The original codes are maintained under this directory: /home/ybtu/FinNLP/
Maintain the directory structure as defined in config.py
. It should properly linked to the collections and indexes on my home directory.
Use retrieve_paragraphs.py
for document retrieval. It supports sparse, dense, and hybrid retrieval models and works with various index types. The script is configurable via command-line arguments, making it versatile for different retrieval needs.
python3 retrieve_paragraphs.py \
--retriever_type dense \
--index_type title \
--prepend_info target_title \
--cik 1045810 \
--target_year 2022 \
--target_item item7 \
--k 10 \
--target_paragraph para5 \
--filter_name year2018_2022 \
--post_filter \
--output_jsonl_results \
--d_encoder facebook/dpr-ctx_encoder-multiset-base \
--q_encoder facebook/dpr-question_encoder-multiset-base
Common Arguments
--retriever_type
: Type of retriever to use (dense
,sparse
,hybrid
)--index_type
: Type of index formatting to use--prepend_info
: Type of information prepended to the target paragraph--cik
: Central Index Key (CIK) of the target company--target_year
: The target year of of financial reports that should be highlighted--target_item
: Specific item in the target financial reports that should be highlighted--k
(optional, default=10): Sets the number of top paragraphs to return--target_paragraph
(optional): Specific paragraph to target. The retriever will process all the paragraph within the target_item if not provided--filter_name
(optional): Specify the index with additional filter--post_filter
(optional): Indicates whether to conduct post filtering to the retrieval results (e.g., exclude the paragraphs from the target company's item7)--output_jsonl_results
(optional): enables the output of retrieval results into JSONL format to review the content of each paragraph
Sparse Retriever Arguments
--k1
: BM25 parameter k1 (default=1.5), used for adjusting document-term relevance--b
: BM25 parameter b (default=0.9), used for length normalization
Dense Retriever Arguments
--d_encoder
: Specifies the path to the document encoder checkpoint--q_encoder
: Specifies the path to the query encoder checkpoint
Hybrid Retriever Arguments
When utilizing the hybrid retriever, user should configure both the dense and sparse components. Users should specify the appropriate settings for the dense retriever, as previously detailed, and may also customize the sparse retriever settings if they wish to deviate from the defaults.
--sparse_index_type
(optional, default="multi_fields"): Specifies the path to the document encoder checkpoint--sparse_filter_name
(optional): Filter name for the sparse index in the hybrid retriever. If not specified, it will use the same filter as the dense retriever--weight_on_dense
(optional, default=False): Indicates whether to apply weights to the dense retrieval results--alpha
(optional, default=0.1): Weight for blending results in the hybrid retriever.

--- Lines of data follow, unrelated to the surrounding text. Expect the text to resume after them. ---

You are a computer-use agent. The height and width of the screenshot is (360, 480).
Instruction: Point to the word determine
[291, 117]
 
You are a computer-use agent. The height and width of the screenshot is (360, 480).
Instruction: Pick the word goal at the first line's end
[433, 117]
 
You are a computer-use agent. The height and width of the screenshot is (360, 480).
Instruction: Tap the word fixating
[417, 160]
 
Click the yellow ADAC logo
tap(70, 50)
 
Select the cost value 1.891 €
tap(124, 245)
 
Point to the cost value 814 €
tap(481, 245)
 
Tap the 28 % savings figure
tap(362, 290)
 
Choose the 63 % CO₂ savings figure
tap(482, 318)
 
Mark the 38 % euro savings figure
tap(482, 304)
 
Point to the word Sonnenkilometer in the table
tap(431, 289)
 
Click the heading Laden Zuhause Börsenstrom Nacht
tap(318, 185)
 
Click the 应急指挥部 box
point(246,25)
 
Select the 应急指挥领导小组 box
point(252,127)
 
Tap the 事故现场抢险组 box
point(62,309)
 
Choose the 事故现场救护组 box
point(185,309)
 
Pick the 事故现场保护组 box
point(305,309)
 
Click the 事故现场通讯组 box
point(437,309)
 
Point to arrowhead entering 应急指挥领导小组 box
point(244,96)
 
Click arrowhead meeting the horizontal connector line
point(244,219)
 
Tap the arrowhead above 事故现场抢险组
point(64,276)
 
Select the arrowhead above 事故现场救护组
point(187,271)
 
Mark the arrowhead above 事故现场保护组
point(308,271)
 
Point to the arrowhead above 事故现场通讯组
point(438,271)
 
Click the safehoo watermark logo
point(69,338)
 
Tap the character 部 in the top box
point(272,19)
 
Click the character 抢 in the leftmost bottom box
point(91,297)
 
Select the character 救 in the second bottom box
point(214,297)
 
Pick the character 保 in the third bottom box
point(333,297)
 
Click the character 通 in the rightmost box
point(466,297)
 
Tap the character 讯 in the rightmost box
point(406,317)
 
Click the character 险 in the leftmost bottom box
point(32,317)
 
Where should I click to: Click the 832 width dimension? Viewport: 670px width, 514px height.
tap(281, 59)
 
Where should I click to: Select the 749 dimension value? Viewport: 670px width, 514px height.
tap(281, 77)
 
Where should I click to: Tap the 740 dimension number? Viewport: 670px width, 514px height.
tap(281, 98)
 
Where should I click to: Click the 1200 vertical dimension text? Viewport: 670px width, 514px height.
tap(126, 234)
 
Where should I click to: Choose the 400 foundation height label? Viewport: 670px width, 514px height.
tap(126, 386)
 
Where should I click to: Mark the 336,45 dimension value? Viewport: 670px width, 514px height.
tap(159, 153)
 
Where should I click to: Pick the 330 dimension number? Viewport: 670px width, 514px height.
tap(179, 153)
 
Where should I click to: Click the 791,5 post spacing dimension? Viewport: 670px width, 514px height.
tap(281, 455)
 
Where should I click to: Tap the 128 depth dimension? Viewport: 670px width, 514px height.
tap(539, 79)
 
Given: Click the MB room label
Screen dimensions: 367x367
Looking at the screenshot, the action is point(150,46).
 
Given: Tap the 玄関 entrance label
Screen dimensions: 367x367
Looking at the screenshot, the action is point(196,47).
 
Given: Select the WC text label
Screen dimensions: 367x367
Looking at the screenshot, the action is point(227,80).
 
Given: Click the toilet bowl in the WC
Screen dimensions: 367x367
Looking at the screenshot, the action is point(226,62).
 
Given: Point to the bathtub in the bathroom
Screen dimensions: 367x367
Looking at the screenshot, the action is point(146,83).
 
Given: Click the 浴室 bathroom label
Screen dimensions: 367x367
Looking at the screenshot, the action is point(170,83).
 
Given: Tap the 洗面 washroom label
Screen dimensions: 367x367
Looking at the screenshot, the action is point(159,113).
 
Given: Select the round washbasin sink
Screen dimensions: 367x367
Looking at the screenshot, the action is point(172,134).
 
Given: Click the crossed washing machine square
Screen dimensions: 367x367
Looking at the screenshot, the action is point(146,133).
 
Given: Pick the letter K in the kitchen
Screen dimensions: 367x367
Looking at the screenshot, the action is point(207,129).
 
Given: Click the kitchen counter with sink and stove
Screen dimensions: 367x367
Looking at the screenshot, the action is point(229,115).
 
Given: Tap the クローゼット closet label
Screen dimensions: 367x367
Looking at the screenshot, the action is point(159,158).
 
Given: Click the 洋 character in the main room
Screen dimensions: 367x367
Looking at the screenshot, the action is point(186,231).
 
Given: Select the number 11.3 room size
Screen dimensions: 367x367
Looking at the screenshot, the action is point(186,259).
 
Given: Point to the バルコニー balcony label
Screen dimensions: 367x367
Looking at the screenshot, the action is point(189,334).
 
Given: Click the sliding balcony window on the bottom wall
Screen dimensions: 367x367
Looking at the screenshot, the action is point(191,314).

The retrieval results are stored under /home/ybtu/FinNLP/retrieval_results_trec
.
The results are categorized into various subdirectories, each following a specific naming convention to reflect the filtering criteria and data categorization:
- CIK with Target Year: It represents where the target paragraphs come from
- Format:
[cik]_[target_year]
- Example:
200406_2020
- In this examples, all the retrieval results under this directory are from 200406's 2020 financial report.
- Index_type and Filtering Criteria:
- Format:
[index_type]-[filter_name]
- Example:
title-year2018_2020
- Breakdown:
index_type
: Indicates how the corpus that was indexed was formatted. (Refer to the corpus preprocessing section)filter_name
: The filtering criteria I have applied to construct the index.
- Each file is named to represent the id of the target paragraph.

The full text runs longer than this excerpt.